◆ What the exercise asks: State only the number of lines below where the word "width" is found.

◆ Records for this exercise:
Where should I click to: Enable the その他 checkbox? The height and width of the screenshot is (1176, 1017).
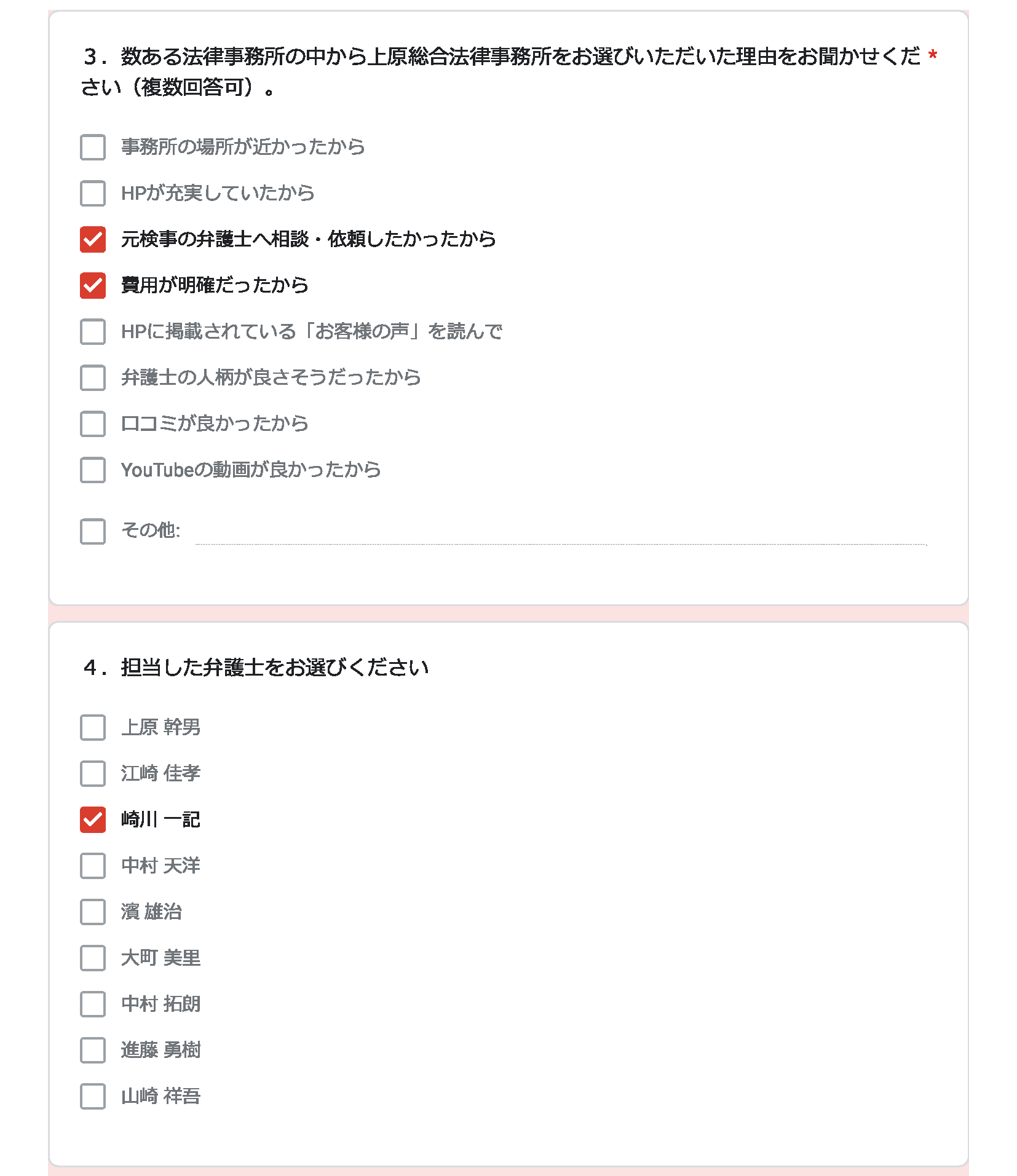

...

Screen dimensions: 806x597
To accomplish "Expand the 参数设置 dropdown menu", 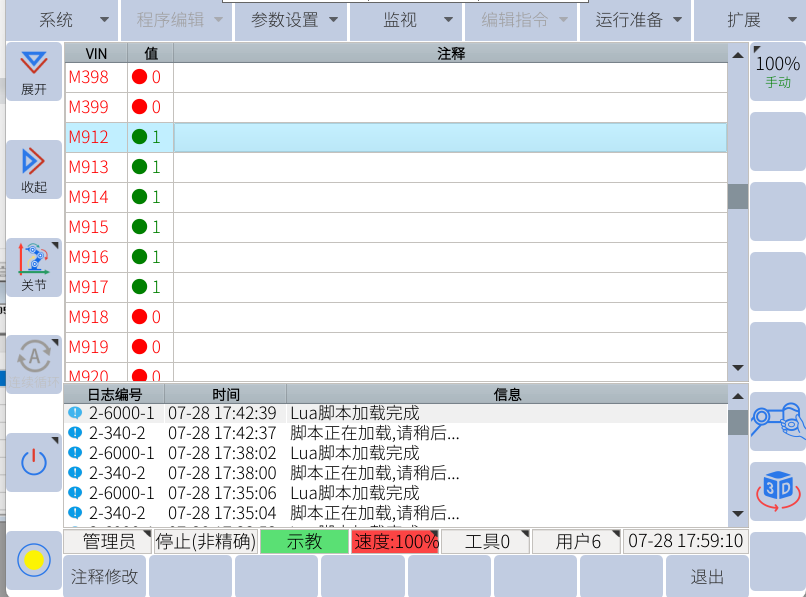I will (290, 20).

---

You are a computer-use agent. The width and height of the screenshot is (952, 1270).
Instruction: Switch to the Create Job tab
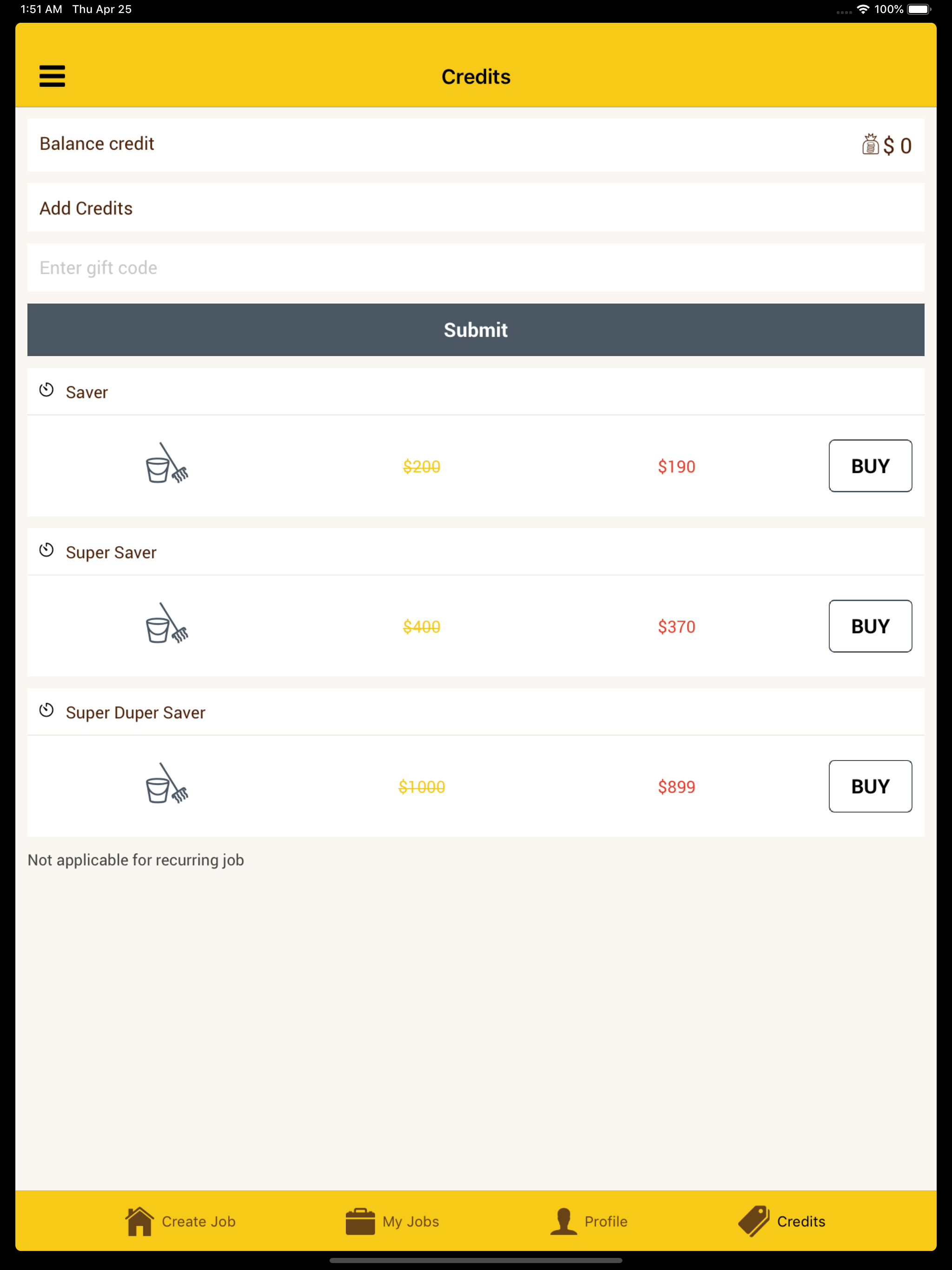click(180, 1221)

◆ Exercise result: 2